What to work on.
Reproduce the listing below line for line, preserving every character without alteration.

Exercise materials.

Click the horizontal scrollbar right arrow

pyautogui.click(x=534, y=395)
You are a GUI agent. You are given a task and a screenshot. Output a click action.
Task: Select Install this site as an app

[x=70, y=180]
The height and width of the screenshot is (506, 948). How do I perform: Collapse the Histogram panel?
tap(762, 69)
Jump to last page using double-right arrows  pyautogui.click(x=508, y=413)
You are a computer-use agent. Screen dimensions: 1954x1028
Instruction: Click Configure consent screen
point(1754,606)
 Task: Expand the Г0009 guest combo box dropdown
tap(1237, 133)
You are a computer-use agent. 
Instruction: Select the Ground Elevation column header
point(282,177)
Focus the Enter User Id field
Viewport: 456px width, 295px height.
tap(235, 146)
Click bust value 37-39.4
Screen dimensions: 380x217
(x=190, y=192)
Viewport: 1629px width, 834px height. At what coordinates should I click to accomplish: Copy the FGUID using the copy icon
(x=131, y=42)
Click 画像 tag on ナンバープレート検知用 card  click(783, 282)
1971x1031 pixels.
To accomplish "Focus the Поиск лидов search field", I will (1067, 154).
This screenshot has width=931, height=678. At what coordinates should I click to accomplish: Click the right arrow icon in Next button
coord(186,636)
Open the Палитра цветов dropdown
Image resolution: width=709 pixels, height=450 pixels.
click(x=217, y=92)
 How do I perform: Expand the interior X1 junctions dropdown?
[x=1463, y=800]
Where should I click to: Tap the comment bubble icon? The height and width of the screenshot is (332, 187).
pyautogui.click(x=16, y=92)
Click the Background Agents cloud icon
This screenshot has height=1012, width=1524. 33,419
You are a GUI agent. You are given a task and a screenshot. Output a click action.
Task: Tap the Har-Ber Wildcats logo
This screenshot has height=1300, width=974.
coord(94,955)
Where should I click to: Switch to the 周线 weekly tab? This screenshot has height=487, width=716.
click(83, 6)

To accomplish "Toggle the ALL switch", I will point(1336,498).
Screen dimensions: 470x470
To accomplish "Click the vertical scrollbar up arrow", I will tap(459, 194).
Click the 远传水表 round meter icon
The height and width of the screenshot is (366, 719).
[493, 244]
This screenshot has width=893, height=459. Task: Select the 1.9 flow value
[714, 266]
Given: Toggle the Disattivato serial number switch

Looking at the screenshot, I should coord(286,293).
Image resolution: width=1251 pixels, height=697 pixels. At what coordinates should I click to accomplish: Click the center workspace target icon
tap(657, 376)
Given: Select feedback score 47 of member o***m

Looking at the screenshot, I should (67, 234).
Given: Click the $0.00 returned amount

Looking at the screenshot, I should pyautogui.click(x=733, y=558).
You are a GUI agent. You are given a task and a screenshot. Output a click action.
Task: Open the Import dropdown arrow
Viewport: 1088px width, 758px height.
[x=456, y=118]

Response to this exercise.
Click the horizontal scrollbar right arrow

pyautogui.click(x=534, y=395)
You are a GUI agent. You are given a task and a screenshot. Output a click action.
Task: Select Install this site as an app

[x=70, y=180]
The height and width of the screenshot is (506, 948). How do I perform: Collapse the Histogram panel?
tap(762, 69)
Jump to last page using double-right arrows  pyautogui.click(x=508, y=413)
You are a computer-use agent. Screen dimensions: 1954x1028
Instruction: Click Configure consent screen
point(1754,606)
 Task: Expand the Г0009 guest combo box dropdown
tap(1237, 133)
You are a computer-use agent. 
Instruction: Select the Ground Elevation column header
point(282,177)
Focus the Enter User Id field
Viewport: 456px width, 295px height.
tap(235, 146)
Click bust value 37-39.4
Screen dimensions: 380x217
(x=190, y=192)
Viewport: 1629px width, 834px height. At what coordinates should I click to accomplish: Copy the FGUID using the copy icon
(x=131, y=42)
Click 画像 tag on ナンバープレート検知用 card  click(783, 282)
1971x1031 pixels.
To accomplish "Focus the Поиск лидов search field", I will (1067, 154).
This screenshot has width=931, height=678. At what coordinates should I click to accomplish: Click the right arrow icon in Next button
coord(186,636)
Open the Палитра цветов dropdown
Image resolution: width=709 pixels, height=450 pixels.
click(x=217, y=92)
 How do I perform: Expand the interior X1 junctions dropdown?
[x=1463, y=800]
Where should I click to: Tap the comment bubble icon? The height and width of the screenshot is (332, 187).
pyautogui.click(x=16, y=92)
Click the Background Agents cloud icon
This screenshot has height=1012, width=1524. 33,419
You are a GUI agent. You are given a task and a screenshot. Output a click action.
Task: Tap the Har-Ber Wildcats logo
This screenshot has height=1300, width=974.
coord(94,955)
Where should I click to: Switch to the 周线 weekly tab? This screenshot has height=487, width=716.
click(83, 6)

To accomplish "Toggle the ALL switch", I will point(1336,498).
Screen dimensions: 470x470
To accomplish "Click the vertical scrollbar up arrow", I will tap(459, 194).
Click the 远传水表 round meter icon
The height and width of the screenshot is (366, 719).
[493, 244]
This screenshot has width=893, height=459. Task: Select the 1.9 flow value
[714, 266]
Given: Toggle the Disattivato serial number switch

Looking at the screenshot, I should coord(286,293).
Image resolution: width=1251 pixels, height=697 pixels. At what coordinates should I click to accomplish: Click the center workspace target icon
tap(657, 376)
Given: Select feedback score 47 of member o***m

Looking at the screenshot, I should (67, 234).
Given: Click the $0.00 returned amount

Looking at the screenshot, I should pyautogui.click(x=733, y=558).
You are a GUI agent. You are given a task and a screenshot. Output a click action.
Task: Open the Import dropdown arrow
Viewport: 1088px width, 758px height.
[x=456, y=118]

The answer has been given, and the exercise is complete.